Introduction A negative appendicectomy rate (NAR) is defined as the portion of pathologically normal appendices removed surgically in patients suspected of having acute appendicitis. The lifetime risk of acute appendicitis is 8.6% for males and 6.7% for females; contrarily, the lifetime risk of appendicectomy is 12% for males and 23.1% for females. This study aims primarily to evaluate the true NAR in females of childbearing age to offer insight into potential strategies to reduce the number of unnecessary operative procedures carried out, along with their associated morbidity and mortality. Methods All emergency appendicectomies over a one-year period were retrospectively identified and collected from a single tertiary care centre. Preoperative clinical, laboratory and postoperative histopathological data were collected. The negative appendicectomy rate in subgroups divided by biomarkers and radiological imaging findings were analysed.

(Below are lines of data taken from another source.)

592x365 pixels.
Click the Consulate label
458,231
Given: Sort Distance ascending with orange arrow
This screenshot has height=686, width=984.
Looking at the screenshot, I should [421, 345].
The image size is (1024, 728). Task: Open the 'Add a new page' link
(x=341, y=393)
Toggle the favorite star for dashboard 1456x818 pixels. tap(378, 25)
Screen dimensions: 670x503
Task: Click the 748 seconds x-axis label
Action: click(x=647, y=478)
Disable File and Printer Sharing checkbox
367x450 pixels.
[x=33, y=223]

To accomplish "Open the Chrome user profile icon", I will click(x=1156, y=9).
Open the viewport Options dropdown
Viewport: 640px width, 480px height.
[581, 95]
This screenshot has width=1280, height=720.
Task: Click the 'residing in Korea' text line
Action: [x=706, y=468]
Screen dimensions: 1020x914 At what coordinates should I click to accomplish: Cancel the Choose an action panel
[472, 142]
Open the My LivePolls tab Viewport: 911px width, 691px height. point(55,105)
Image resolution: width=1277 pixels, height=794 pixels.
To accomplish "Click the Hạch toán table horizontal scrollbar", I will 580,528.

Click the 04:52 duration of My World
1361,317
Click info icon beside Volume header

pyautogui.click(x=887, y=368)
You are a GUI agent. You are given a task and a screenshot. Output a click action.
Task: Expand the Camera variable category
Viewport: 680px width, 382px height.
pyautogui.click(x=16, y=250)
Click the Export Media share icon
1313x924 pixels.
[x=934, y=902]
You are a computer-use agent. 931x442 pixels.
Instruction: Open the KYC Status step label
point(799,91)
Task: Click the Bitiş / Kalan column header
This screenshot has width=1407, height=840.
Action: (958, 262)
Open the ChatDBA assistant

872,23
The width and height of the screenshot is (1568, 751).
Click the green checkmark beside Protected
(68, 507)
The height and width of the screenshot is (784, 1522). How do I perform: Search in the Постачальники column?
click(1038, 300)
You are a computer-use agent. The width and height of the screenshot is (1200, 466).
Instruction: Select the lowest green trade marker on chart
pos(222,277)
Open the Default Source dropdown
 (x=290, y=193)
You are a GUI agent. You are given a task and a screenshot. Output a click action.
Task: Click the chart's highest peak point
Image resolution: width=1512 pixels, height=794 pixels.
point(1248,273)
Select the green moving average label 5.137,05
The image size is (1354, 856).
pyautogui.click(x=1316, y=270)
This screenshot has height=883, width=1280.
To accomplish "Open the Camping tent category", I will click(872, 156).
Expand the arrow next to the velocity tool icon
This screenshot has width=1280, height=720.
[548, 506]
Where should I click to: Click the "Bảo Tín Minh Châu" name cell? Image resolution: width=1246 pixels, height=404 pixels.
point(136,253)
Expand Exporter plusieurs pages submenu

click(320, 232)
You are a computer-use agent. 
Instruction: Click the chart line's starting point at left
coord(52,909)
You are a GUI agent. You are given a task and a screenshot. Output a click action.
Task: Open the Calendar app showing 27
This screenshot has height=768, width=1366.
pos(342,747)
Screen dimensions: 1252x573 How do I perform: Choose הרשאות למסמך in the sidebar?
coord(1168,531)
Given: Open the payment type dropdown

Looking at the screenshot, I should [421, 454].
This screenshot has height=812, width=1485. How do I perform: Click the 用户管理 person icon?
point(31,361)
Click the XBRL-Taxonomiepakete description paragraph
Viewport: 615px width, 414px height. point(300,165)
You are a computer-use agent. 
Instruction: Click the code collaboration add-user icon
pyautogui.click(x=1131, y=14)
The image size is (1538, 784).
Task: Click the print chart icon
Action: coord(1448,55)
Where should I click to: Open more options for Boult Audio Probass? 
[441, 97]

The diagnostic value of these modalities in the context of acute appendicitis was found by calculating the sensitivity, specificity, positive predictive values, and negative predictive values. Results A total of 417 patients were included (median age 26; M:F, 0.7:1.0). The overall negative appendicectomy rate was 35.0% (146/417). Two-hundred sixty-one patients underwent an appendicectomy in the child-bearing age group. The NAR was significantly higher in those females with raised WBC and C-reactive protein (CRP) compared to their male counterparts (p-value -<0.001). Conclusion Women of childbearing age have a higher NAR of 43% when compared to the general population of 35%. Preoperative tests, including ultrasound scans, computed tomography and inflammatory markers in blood tests, help direct those who would benefit from surgery to the operating theatre, however, no test alone is suitably sensitive or specific. To reduce the NAR, management options include a return to observation and serial examination, increased use of low-dose CT or a commitment to improving the performance of ultrasonography.

Keywords: emergency appendicectomy; laparoscopy; negative appendicectomy rate; outcome of appendicectomy; predictors of negative appendicectomy.